Requirement: Lay out each line of the listing below as a numbered list, leaving out any blank lines.

— start —

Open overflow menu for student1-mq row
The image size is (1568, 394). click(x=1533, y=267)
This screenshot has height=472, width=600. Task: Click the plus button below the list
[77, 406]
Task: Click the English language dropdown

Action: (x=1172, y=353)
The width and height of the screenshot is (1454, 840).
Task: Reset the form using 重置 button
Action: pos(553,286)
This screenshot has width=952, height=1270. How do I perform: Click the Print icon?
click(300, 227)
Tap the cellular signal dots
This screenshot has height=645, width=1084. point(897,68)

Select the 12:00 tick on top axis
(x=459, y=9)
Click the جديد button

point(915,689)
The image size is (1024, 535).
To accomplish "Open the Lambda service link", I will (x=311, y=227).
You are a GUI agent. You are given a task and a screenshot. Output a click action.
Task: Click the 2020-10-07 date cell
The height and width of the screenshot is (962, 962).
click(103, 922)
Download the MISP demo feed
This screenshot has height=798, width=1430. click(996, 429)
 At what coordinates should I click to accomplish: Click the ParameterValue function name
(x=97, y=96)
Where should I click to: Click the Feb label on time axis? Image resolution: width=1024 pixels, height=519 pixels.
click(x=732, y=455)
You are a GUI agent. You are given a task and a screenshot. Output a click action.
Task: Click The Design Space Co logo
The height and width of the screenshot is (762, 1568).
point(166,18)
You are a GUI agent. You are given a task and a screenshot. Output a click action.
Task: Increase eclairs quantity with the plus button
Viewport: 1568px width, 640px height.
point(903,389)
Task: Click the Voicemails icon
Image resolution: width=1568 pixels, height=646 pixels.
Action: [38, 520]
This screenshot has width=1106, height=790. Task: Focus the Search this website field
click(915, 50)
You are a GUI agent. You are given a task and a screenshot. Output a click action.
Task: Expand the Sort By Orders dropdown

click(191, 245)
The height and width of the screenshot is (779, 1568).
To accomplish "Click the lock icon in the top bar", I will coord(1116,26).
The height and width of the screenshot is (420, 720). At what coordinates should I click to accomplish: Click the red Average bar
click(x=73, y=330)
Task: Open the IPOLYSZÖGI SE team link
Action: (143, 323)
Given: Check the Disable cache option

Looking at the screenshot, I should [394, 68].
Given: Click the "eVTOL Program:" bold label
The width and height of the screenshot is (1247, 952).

— end —

Final answer:
1. Open overflow menu for student1-mq row
2. The image size is (1568, 394). click(x=1533, y=267)
3. This screenshot has height=472, width=600. Task: Click the plus button below the list
4. [77, 406]
5. Task: Click the English language dropdown
6. Action: (x=1172, y=353)
7. The width and height of the screenshot is (1454, 840).
8. Task: Reset the form using 重置 button
9. Action: pos(553,286)
10. This screenshot has width=952, height=1270. How do I perform: Click the Print icon?
11. click(300, 227)
12. Tap the cellular signal dots
13. This screenshot has height=645, width=1084. point(897,68)
14. Select the 12:00 tick on top axis
15. (x=459, y=9)
16. Click the جديد button
17. point(915,689)
18. The image size is (1024, 535).
19. To accomplish "Open the Lambda service link", I will (x=311, y=227).
20. You are a GUI agent. You are given a task and a screenshot. Output a click action.
21. Task: Click the 2020-10-07 date cell
22. The height and width of the screenshot is (962, 962).
23. click(103, 922)
24. Download the MISP demo feed
25. This screenshot has height=798, width=1430. click(996, 429)
26.  At what coordinates should I click to accomplish: Click the ParameterValue function name
27. (x=97, y=96)
28. Where should I click to: Click the Feb label on time axis? Image resolution: width=1024 pixels, height=519 pixels.
29. click(x=732, y=455)
30. You are a GUI agent. You are given a task and a screenshot. Output a click action.
31. Task: Click The Design Space Co logo
32. The height and width of the screenshot is (762, 1568).
33. point(166,18)
34. You are a GUI agent. You are given a task and a screenshot. Output a click action.
35. Task: Increase eclairs quantity with the plus button
36. Viewport: 1568px width, 640px height.
37. point(903,389)
38. Task: Click the Voicemails icon
39. Image resolution: width=1568 pixels, height=646 pixels.
40. Action: [38, 520]
41. This screenshot has width=1106, height=790. Task: Focus the Search this website field
42. click(915, 50)
43. You are a GUI agent. You are given a task and a screenshot. Output a click action.
44. Task: Expand the Sort By Orders dropdown
45. click(191, 245)
46. The height and width of the screenshot is (779, 1568).
47. To accomplish "Click the lock icon in the top bar", I will coord(1116,26).
48. The height and width of the screenshot is (420, 720). At what coordinates should I click to accomplish: Click the red Average bar
49. click(x=73, y=330)
50. Task: Open the IPOLYSZÖGI SE team link
51. Action: (143, 323)
52. Given: Check the Disable cache option
53. Looking at the screenshot, I should [394, 68].
54. Given: Click the "eVTOL Program:" bold label
55. The width and height of the screenshot is (1247, 952).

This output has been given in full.